Il colore non viene usato per ornare la casa del contadino o quella quasi rustica, mentre forma il principale elemento della decorazione delle chiese, col «tappeto» di affreschi in Moldavia nel XVI secolo, e in Valacchia fin verso il 1850. I muri sono semplicemente imbiancati a calce, il che permette di dar loro parecchie volte all’anno un sereno aspetto di freschezza. Da qualche tempo il turchino si mescola alla tinta generale dalle parti di Vâlcea nell’Oltenia e in fondo alla Moldavia. La policromia è in uso soltanto sulle capanne degli zingari, che sono i soli a offrire delle ingenue rappresentazioni colorate sulle pareti della loro abitazione.

Note

  1. Jänecke, op. cit. p. 29.
  2. In Transilvania, una porta del paese abitato dagli Sziculi, a Mikhaza, «la casa di Mikó», di Micu, porta la data 1626 (v. Sigerus: Din Transilvania e le nostre figure). Non vi è alcuna differenza essenziale fra la porta degli Sziculi e quella dei Romeni.
  3. V. Bogrea propone l’etimologia pavatum; cfr. il doppio signi écato di strat.
  4. L’identità di significato è rappresentata dalla variante: patul pustii.
  5. Segnalato da V. Bogrea, che conosce anchee, in Transilvania, armar.

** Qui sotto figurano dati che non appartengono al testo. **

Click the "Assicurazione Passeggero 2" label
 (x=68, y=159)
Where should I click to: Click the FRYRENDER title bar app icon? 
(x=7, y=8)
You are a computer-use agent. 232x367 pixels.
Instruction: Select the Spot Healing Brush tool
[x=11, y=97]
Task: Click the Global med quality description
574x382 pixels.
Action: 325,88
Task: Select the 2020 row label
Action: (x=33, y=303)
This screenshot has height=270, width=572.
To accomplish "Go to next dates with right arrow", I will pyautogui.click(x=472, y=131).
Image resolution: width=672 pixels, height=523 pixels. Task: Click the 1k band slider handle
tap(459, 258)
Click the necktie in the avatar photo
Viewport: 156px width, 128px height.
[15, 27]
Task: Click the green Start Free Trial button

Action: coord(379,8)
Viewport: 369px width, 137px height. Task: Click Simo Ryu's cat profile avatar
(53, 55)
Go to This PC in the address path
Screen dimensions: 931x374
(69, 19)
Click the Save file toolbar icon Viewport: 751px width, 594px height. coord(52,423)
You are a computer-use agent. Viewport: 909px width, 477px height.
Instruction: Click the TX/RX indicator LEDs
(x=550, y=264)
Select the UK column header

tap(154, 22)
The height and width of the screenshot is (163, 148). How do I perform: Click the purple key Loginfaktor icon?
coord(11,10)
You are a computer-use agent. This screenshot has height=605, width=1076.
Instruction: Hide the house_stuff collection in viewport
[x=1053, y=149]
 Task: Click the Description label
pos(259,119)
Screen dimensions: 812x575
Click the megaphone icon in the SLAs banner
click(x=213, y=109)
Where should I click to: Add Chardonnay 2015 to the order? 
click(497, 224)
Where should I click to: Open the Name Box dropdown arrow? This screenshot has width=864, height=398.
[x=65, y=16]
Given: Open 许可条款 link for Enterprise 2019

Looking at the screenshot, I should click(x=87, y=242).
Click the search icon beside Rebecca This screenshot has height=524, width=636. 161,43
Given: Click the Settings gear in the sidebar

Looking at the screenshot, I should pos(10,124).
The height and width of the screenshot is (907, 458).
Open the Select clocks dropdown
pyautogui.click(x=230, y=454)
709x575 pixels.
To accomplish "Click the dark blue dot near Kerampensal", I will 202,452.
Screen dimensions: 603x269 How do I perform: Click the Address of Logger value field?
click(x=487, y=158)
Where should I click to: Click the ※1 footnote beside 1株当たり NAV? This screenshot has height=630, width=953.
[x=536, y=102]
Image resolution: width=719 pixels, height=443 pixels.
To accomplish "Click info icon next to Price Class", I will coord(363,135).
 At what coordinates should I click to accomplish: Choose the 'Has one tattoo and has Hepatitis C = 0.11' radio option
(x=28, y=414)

  6. Le croci di pietra, più semplici, sono opera dei costruttori di chiese.
  7. V. la nostra comunicazione al Congresso di Storia dell’Arte, nel 1920. Fu ritrovato da Transilvani stabiliti in America un bel prototipo di S. Giorgio su vetro, che data dal XVIII secolo.
  8. Tutta una vallata valaoca, quella del Teleajen, riproduce nei balconi dei contadini in forme divenute astratte il sole tra leoni dello stemma dei Filipescu.